- WHAT YOU NEED TO DO
Determine how many of the lines below include "settings", then respond with that number and no other text.

### LISTED RECORDS ###

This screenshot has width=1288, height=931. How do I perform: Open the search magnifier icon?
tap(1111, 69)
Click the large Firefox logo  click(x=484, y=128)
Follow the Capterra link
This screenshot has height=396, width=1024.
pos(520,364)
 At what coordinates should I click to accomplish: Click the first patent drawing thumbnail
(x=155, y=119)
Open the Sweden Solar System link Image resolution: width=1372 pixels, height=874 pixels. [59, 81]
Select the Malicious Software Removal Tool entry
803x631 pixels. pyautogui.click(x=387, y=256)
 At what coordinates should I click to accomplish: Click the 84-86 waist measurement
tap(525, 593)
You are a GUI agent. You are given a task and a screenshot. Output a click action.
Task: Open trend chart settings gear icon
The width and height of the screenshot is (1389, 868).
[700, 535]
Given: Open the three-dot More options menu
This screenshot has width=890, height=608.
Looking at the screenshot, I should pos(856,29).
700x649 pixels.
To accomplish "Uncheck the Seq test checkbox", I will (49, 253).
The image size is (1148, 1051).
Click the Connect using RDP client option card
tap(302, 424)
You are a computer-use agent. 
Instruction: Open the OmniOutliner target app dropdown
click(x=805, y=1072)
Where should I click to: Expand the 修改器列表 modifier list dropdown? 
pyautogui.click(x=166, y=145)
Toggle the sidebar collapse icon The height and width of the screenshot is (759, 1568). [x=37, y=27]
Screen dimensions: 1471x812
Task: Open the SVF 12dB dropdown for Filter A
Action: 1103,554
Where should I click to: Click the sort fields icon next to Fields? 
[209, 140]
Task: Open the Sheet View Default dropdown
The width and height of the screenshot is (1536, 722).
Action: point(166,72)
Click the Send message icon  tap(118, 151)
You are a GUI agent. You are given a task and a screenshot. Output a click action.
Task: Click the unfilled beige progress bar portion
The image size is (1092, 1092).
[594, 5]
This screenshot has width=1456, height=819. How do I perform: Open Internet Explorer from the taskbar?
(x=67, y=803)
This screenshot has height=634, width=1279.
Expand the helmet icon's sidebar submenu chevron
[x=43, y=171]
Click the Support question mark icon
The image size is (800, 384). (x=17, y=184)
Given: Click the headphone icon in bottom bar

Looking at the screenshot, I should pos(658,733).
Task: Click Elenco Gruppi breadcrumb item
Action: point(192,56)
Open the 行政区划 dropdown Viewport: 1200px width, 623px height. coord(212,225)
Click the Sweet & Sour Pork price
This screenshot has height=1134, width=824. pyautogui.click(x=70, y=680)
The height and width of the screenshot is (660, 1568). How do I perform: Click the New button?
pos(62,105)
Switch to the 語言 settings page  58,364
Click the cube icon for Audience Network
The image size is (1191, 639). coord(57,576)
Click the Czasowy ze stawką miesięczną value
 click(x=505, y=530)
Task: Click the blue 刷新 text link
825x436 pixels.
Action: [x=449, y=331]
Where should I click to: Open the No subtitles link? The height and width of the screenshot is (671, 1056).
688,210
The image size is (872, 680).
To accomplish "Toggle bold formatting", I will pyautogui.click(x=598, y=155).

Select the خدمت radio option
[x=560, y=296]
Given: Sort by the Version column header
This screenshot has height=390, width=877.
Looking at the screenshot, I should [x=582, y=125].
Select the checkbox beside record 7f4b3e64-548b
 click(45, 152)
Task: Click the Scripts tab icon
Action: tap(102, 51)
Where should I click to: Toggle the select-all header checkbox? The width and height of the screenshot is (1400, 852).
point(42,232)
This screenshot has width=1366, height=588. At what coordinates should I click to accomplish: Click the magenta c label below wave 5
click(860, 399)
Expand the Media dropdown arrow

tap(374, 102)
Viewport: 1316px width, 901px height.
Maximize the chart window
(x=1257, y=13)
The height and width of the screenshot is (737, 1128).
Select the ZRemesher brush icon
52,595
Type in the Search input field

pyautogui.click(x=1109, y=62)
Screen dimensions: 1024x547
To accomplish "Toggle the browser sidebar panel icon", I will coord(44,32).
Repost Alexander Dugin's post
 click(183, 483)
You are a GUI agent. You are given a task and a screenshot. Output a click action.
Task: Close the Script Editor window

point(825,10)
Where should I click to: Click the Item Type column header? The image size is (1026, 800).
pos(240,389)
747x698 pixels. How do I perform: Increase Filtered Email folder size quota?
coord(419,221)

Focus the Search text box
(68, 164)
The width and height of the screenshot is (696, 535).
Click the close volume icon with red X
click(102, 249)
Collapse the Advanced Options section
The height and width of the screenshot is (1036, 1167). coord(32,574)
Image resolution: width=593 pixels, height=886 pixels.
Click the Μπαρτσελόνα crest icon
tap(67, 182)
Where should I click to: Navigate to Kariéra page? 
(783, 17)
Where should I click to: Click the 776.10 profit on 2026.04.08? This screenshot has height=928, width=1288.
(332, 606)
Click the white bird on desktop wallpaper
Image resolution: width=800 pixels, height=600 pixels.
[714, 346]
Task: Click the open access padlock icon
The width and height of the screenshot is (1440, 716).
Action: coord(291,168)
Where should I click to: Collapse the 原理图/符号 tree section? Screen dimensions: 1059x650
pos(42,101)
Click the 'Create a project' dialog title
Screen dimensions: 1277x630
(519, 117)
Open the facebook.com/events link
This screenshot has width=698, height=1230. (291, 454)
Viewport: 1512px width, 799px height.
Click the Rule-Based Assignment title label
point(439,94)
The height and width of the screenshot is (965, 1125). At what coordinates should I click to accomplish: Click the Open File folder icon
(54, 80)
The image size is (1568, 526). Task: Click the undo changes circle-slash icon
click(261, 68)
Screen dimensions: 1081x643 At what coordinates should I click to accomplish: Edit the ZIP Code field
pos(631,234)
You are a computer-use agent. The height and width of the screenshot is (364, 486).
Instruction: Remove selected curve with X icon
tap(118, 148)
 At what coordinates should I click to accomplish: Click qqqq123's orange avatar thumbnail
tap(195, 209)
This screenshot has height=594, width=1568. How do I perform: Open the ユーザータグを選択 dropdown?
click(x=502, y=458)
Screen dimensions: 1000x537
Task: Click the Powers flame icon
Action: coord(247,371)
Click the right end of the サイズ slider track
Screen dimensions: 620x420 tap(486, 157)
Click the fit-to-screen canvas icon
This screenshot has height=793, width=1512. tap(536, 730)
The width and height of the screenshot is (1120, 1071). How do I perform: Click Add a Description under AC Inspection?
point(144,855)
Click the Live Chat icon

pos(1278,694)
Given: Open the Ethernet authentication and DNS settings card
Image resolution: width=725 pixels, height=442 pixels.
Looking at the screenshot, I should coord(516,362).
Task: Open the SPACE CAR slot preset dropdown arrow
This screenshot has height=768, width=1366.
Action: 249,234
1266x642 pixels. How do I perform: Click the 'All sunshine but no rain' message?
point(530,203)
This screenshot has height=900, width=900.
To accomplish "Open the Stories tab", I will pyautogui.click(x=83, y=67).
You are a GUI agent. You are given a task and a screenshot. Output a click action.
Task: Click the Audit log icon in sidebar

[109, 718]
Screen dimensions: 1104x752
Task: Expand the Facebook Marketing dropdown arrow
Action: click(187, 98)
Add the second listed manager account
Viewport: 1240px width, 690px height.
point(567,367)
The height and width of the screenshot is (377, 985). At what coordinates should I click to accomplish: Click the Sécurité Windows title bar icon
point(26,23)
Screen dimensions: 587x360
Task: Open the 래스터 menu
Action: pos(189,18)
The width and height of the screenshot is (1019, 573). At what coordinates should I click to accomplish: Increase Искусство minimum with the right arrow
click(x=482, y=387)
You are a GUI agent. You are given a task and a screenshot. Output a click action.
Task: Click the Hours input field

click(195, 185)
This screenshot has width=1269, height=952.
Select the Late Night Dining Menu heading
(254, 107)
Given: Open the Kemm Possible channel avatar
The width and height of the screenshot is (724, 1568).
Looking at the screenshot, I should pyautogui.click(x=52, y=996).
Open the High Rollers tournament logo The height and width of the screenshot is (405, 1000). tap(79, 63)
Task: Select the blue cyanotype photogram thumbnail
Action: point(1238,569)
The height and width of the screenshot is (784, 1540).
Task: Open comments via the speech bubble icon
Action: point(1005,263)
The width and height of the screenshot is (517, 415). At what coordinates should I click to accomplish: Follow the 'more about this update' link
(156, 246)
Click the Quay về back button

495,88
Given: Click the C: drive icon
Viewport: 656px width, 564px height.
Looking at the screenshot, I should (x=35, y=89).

###

- RESULT
3